Although the present invention has been described by taking a part of a Petri net graph as an example, the present invention can also be applied to part management in a graph (eg, flowchart, PERT diagram) incorporating a hierarchical relationship.

[0043]

As described above, in the present invention, a pattern model of a Petri net graph and a pattern icon created corresponding to the pattern model are paired in the storage device as a part in the Petri net-based simulation device.
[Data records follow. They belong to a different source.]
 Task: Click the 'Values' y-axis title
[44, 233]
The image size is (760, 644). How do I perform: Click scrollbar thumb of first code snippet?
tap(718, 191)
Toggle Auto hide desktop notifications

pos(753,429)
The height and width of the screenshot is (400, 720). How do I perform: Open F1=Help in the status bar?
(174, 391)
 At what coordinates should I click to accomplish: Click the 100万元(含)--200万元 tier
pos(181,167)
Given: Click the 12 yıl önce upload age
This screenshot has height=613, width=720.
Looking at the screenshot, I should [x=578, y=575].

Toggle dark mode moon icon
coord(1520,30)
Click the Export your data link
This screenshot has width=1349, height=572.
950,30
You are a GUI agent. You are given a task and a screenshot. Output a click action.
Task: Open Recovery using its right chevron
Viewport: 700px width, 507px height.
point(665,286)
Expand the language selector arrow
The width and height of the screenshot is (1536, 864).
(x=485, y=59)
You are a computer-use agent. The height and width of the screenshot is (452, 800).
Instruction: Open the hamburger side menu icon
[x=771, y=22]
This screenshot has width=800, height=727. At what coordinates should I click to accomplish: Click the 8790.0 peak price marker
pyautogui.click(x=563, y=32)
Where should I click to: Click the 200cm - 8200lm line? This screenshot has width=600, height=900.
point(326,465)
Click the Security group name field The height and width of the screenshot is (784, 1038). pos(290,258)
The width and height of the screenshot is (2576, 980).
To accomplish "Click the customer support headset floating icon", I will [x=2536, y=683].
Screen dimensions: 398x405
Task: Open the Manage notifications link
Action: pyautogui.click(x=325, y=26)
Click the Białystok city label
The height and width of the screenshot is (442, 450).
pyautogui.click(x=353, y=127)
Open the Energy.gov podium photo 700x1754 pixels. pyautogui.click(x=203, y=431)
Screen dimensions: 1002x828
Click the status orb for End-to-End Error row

A component management means was provided for saving and reading them when requested.

Therefore, it is possible to save the pattern icon, which has been created with difficulty once for the pattern model, as a component, and anyone can use it again and again at a later opportunity.

[Brief description of drawings]

FIG. 1 is a diagram showing a hardware configuration of a simulation device based on a Petri net of the present invention.

FIG. 2 is a diagram showing a hardware configuration of a conventional Petri net-based simulation apparatus.

FIG. 3 Petri net graph including a pattern model

FIG. 4 is a diagram of the Petri net graph of FIG. 3 drawn using a pattern icon.

FIG. 5 is a diagram showing a screen of a display device when a component management operation is performed.

FIG. 6 is a diagram showing functional blocks of a simulation device.

FIG. 7 is a diagram for explaining a Petri net graph created by a simulation device and hierarchical structure.

FIG. 8: Petri net graph simplified by implementing layering

FIG. 9: Pattern icons devised for the pattern model

FIG. 10: Petri net graph represented using pattern icons

FIG. 11 is a diagram illustrating the basic operation of a Petri net graph.

[Explanation of symbols]

DESCRIPTION OF SYMBOLS 1 ... Central processing unit, 2 ... Control part, 2-1 ... Plural simulation condition setting means, 2-2 ... Icon changing means, 3
... Main storage unit, 4 ... Display device, 5 ... Data input device, 6 ...
Pointing input device, 7 ... Auxiliary storage device, 8 to 10
… Places 11 to 13… Tokens, 14… Transitions, 15 to 17… Arc, 20 to 27… Places, 2
8 to 31 ... Transitionon, 32 ... Pattern model,
33, 33A, 33B ... Pattern icons, 34, 3
5 ... Pattern icon, 36-42 ... Place, 43-
47 ... transition, 48 ... pattern icon, 50
... Parts management window, 51 ... Setting completion button, 52 ...
Edit cancel button, 53 ... Read button, 54 ... Model name column, 55 ... Comment column, 56 ... Image column, 57 ... Pattern icon display column, 60 ... Petri net graph creation unit, 61 ... Petri net graph hierarchy management unit, 62 ... Parts management unit, 63 ... Petri net graph storage unit

Claims (1)

[Claims] 1. A display device for displaying a Petri netgraph, an input device for performing an operation for creating and editing a Petri netgraph, a storage device, and the display device, the input device, and the storage device, In a Petri net-based simulation apparatus having a central processing unit that performs processing for creating and editing a Petri net graph, a pattern model of a Petri net graph and a pattern icon created corresponding thereto are paired as a part in the storage device. A petri net-based simulation device, characterized in that it comprises a component management means for storing and reading them when requested.